• [GIVEN INSTRUCTION]:
Turn the lines of the records below into a JSON list of strings, one string per line, leaving out blank lines.

• [Extracted records]:
_ _ _

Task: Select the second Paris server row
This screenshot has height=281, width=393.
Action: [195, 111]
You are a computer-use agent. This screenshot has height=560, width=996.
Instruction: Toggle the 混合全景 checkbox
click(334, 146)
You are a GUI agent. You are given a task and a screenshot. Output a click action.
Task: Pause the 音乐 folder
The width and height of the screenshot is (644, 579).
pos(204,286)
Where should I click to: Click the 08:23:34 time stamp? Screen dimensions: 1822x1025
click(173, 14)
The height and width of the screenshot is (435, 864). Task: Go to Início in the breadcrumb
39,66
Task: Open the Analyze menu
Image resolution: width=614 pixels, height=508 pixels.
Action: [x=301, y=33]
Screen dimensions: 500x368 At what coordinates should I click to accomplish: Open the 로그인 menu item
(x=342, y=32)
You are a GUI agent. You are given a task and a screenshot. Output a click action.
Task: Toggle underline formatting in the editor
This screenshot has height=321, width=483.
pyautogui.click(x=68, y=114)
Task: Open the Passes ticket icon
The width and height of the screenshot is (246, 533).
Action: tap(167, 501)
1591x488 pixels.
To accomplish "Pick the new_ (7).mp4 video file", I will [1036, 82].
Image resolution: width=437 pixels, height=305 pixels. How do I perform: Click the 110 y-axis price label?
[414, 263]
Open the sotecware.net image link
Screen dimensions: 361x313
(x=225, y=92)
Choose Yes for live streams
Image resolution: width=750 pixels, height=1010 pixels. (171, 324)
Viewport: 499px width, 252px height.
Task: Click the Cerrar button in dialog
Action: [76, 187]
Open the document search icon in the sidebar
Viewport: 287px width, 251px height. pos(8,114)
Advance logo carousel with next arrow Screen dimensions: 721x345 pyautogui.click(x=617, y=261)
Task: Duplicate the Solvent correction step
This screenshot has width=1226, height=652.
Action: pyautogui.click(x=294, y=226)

_ _ _

• [RESULT OF THE TASK]:
[
  "Task: Select the second Paris server row",
  "This screenshot has height=281, width=393.",
  "Action: [195, 111]",
  "You are a computer-use agent. This screenshot has height=560, width=996.",
  "Instruction: Toggle the 混合全景 checkbox",
  "click(334, 146)",
  "You are a GUI agent. You are given a task and a screenshot. Output a click action.",
  "Task: Pause the 音乐 folder",
  "The width and height of the screenshot is (644, 579).",
  "pos(204,286)",
  "Where should I click to: Click the 08:23:34 time stamp? Screen dimensions: 1822x1025",
  "click(173, 14)",
  "The height and width of the screenshot is (435, 864). Task: Go to Início in the breadcrumb",
  "39,66",
  "Task: Open the Analyze menu",
  "Image resolution: width=614 pixels, height=508 pixels.",
  "Action: [x=301, y=33]",
  "Screen dimensions: 500x368 At what coordinates should I click to accomplish: Open the 로그인 menu item",
  "(x=342, y=32)",
  "You are a GUI agent. You are given a task and a screenshot. Output a click action.",
  "Task: Toggle underline formatting in the editor",
  "This screenshot has height=321, width=483.",
  "pyautogui.click(x=68, y=114)",
  "Task: Open the Passes ticket icon",
  "The width and height of the screenshot is (246, 533).",
  "Action: tap(167, 501)",
  "1591x488 pixels.",
  "To accomplish \"Pick the new_ (7).mp4 video file\", I will [1036, 82].",
  "Image resolution: width=437 pixels, height=305 pixels. How do I perform: Click the 110 y-axis price label?",
  "[414, 263]",
  "Open the sotecware.net image link",
  "Screen dimensions: 361x313",
  "(x=225, y=92)",
  "Choose Yes for live streams",
  "Image resolution: width=750 pixels, height=1010 pixels. (171, 324)",
  "Viewport: 499px width, 252px height.",
  "Task: Click the Cerrar button in dialog",
  "Action: [76, 187]",
  "Open the document search icon in the sidebar",
  "Viewport: 287px width, 251px height. pos(8,114)",
  "Advance logo carousel with next arrow Screen dimensions: 721x345 pyautogui.click(x=617, y=261)",
  "Task: Duplicate the Solvent correction step",
  "This screenshot has width=1226, height=652.",
  "Action: pyautogui.click(x=294, y=226)"
]